Сочетание химио- и лучевой терапии - основной метод лечения. По сравнению с операцией оно снижает риск местного рецидива, повышает долгосрочную выживаемость (до 82%) и сохраняет нормальную дефекацию. Высокие дозы лучевой терапии увеличивают число полных ремиссий и делают ненужной лимфаденэктомию. Число курсов химиотерапии, оптимальное для повышения частоты ремиссий, доза облучения и значение биопсии для оценки эффекта остаются предметом дискуссии.
Индукционная терапия. По-видимому, дистанционное облучение лучше контактного и суммарная очаговая доза 50 Гр является достаточной. Одно исследование показало, что добавление митомицина к сочетанию лучевой терапии с фторурацилом повышает четырехлетнюю безрецидивную выживаемость с 51 до 73%, выживаемость без местного и регионарного рецидива - с 64 до 82% и выживаемость без колостомии - с 59 до 71%. Сочетание этих двух препаратов с облучением предпочтительнее одной лучевой терапии. В разных центрах схемы облучения различны, но фторурацил всегда вводят путем длительной в/в инфузии. Ниже приведены 2 схемы:
- Схема RTOG (Исследовательская группа по лучевой терапии, США): митомицин , 10 мг/м2 в/в струйно во 2-е сутки; фторурацил , 1 г/м2/сут, в/в инфузия в течение 4 сут в 1-ю и 5-ю недели; лучевая терапия, 1,8 Гр/сутс 1-х по 28-е сутки; суммарная очаговая доза 45-50 Гр.
- Схема Миланского онкологического института : митомицин, 15 мг/м2 в^в струйно в 1-е сутки; фторурацил, 750 мг/м2/сут путем в/в инфузии в первые 5 сут; лучевая терапия, 1,8 Гр/сут в течение 4 нед с перерывом на 2 нед; суммарная очаговая доза 54 Гр (при местнораспространенном процессе дозу увеличивают, но так, чтобы суммарная очаговая доза не превысила 60 Гр).
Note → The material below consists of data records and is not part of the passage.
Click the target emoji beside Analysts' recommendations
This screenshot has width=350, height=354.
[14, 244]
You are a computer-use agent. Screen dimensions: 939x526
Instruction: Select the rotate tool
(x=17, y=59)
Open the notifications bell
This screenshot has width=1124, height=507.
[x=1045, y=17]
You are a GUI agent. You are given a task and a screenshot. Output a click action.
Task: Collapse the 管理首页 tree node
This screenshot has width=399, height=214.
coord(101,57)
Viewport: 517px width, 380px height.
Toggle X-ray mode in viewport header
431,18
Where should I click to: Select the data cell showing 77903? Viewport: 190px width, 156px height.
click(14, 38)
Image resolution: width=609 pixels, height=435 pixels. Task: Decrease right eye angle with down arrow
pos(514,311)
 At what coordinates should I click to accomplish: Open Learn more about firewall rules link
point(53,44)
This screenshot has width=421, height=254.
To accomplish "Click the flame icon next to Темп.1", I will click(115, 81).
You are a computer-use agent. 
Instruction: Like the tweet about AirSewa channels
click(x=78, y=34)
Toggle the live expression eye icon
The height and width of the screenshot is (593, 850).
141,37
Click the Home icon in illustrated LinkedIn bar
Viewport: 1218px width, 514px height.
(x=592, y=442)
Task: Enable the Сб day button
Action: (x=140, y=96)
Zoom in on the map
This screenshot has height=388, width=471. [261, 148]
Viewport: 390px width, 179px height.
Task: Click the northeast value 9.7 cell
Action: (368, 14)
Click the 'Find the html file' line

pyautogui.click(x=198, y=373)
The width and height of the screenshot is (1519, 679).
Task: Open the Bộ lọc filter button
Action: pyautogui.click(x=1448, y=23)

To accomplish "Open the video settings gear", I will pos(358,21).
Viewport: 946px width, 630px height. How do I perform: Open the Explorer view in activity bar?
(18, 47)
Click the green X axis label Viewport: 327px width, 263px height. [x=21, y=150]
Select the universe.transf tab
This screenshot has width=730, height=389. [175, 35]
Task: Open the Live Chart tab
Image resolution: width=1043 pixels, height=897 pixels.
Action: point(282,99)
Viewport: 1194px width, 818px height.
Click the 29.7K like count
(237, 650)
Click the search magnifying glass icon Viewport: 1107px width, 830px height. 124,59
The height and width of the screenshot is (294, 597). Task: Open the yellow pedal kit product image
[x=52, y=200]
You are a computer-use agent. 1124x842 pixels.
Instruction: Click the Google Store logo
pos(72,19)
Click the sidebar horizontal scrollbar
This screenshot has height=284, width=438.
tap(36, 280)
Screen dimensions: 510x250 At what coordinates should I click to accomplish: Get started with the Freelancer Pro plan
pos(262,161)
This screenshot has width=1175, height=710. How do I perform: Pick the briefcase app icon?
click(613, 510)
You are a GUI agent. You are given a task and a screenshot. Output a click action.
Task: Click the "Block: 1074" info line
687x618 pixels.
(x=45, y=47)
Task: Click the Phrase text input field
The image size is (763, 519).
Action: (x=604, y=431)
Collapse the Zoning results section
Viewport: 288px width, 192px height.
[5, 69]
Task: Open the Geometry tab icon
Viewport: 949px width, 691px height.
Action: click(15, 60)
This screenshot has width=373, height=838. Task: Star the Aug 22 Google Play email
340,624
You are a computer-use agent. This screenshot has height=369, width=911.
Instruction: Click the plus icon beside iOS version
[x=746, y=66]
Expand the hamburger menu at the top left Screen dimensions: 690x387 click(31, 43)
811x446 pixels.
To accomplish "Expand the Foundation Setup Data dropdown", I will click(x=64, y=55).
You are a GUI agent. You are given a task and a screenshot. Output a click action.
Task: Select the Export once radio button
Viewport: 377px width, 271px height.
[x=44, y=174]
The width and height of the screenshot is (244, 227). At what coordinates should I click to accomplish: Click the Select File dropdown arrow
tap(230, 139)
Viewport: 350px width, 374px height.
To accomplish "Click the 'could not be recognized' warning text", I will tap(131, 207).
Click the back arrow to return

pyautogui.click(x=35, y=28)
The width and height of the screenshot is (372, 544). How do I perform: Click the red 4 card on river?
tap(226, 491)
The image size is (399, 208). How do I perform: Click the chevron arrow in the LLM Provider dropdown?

Дальнейшая тактика. В зависимости от эффекта и переносимости лечения проводят еще несколько 6-недельных курсов митомицином и фторурацилом. Через 6-8 нед после завершения лечения выполняют биопсию всей толши стенки заднепроходного канала. Если обнаруживают опухолевые клетки, показана брюшно-промежностная экстирпация прямой кишки; применяют также 2-ю линию химиотерапии - цисплатин и фторурацил . Излечения иногда удается достичь и при рецидиве.
Операция. Небольшие (до 2 см) опухоли излечиваются у 80% больных путем иссечения в пределах 1 см здоровых тканей, при местном рецидиве повторная операция может вести к излечению. Для более крупных опухолей основным методом лечения служит сочетание химио- и лучевой терапии. Пятилетняя выживаемость после одной лишь брюшно-промежностной экстирпации прямой кишки составляет 55%, и сейчас эту операцию применяют лишь при неэффективности комбинированного лечения, рецидиве после него и при недержании кала.
Наблюдение, особенно в первые 3 года, имеет большое значение, так как рецидив может быть излечен. Каждые 3 мес в первый год после лечения и далее каждые 6 мес проводят пальцевое ректальное исследование, аноскопию или ректоскопию с биопсией подозрительных участков.